Now, the only solution that comes to mind, is Latex, so that I can just replace the needed entities and just compile to PDF. However, that bit has to be negotiated with the webhost, if they are offering Latex or not.
Is there any other solution? Any other way we could get this done, with something that shouldn't be a problem for most webhosting solutions to offer?
EDIT: I would prefer a non .NET or rather non microsoft solution since, the servers are running linux and while mono might be capable of getting the job done, none of our devs know any .NET languages. However, if required we might have to dwelve into it.
Generating PDF using an XSL. Check the following: Apoc XSL-FO
You will need to create an XML file with the required fields and transform that with this tool.
If you wish to avoid .NET then XSL-FO is worth a look. Try the FOray project.
XSLT can be a steep learn if you do not have experience already. Also users will not be able to change the templates without asking the XSLT guru to do it.
If your templates are already in MS Word and MS Excel then I would stick with generating MS docs on the server. These are now easy to work with from code since OpenXML - check out OfficeOpenXML and OpenXMLDeveloper
Apache FOP : http://xmlgraphics.apache.org/fop/
I suggest generating rtf on the server: it's easy enough to automatically generate using cpan's RTF::Writer, has converters generating good pdf, can be edited by hand in word, oo-writer & TextEdit, doesn't have any really bad compatibility issues between the main editing applications, and has decent text & resource extraction tools, with text extraction being rather better than pdf.
There's some support for moving between rtf & latex, although the best rtf -> latex converter, docx2tex, depends on the System.IO.Packaging .net module, whose mono implementation isn't yet rock solid.
Postscript — Not a recommendation: it's too much of an unwieldy sledgehammer for this job, but iText will generate the pdf directly from the form data.
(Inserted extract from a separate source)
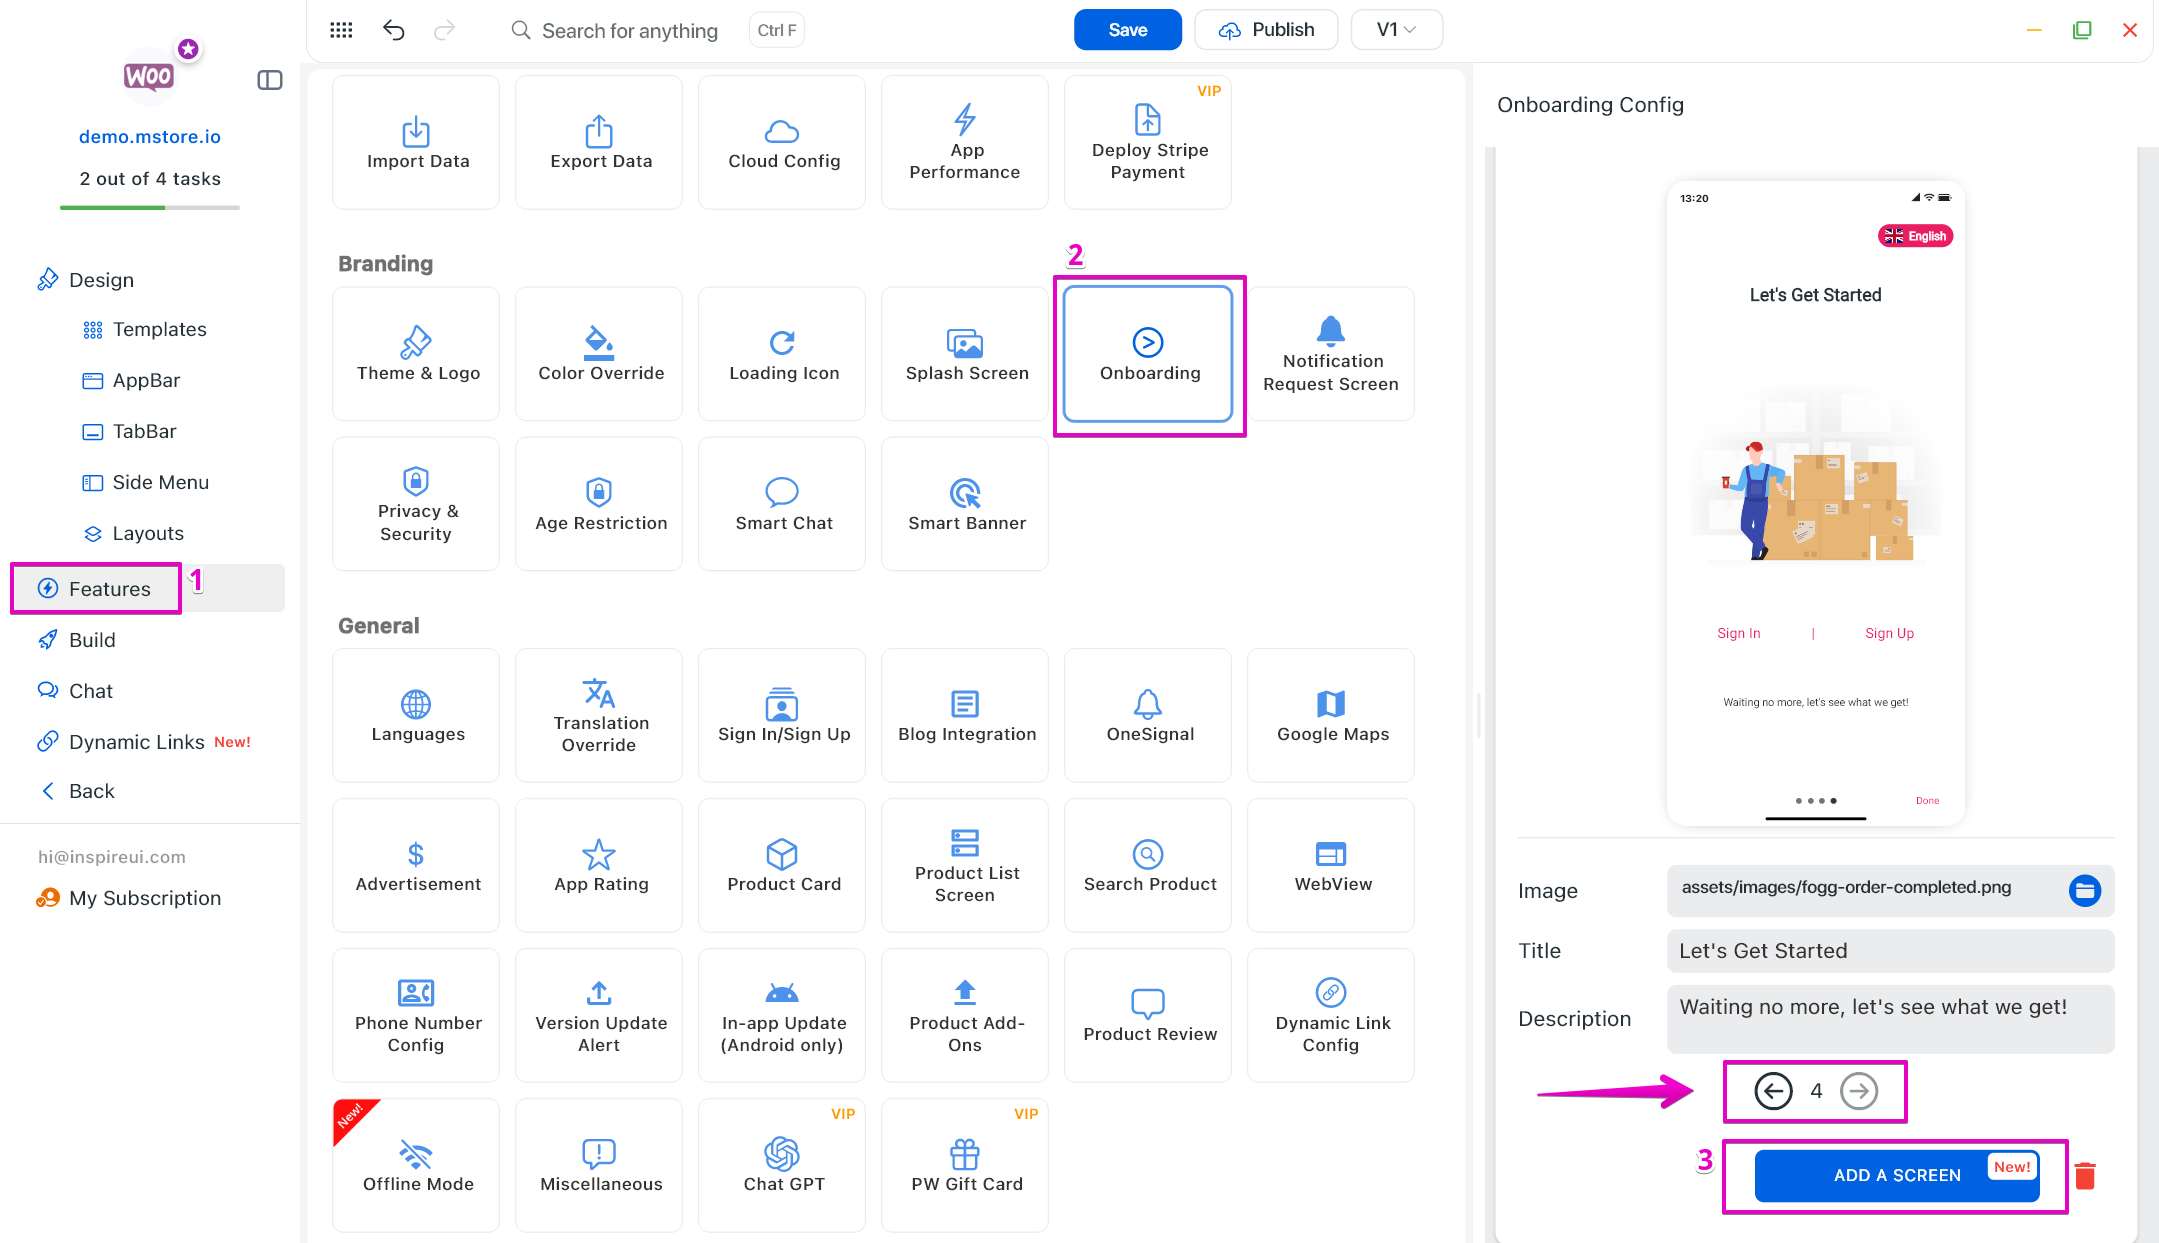Open the apps grid icon

(341, 30)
If you wanted to do fancy things like signed pdf, that would be the way to go.
Postscript #2 — If you break up the Word document into individual files using word's master document representation, then you can clobber one of the parts with hand-generated content. This makes it easy to do something approximating form-filling on word .doc files using just standard file-utils and some trivial rtf->doc tweaking.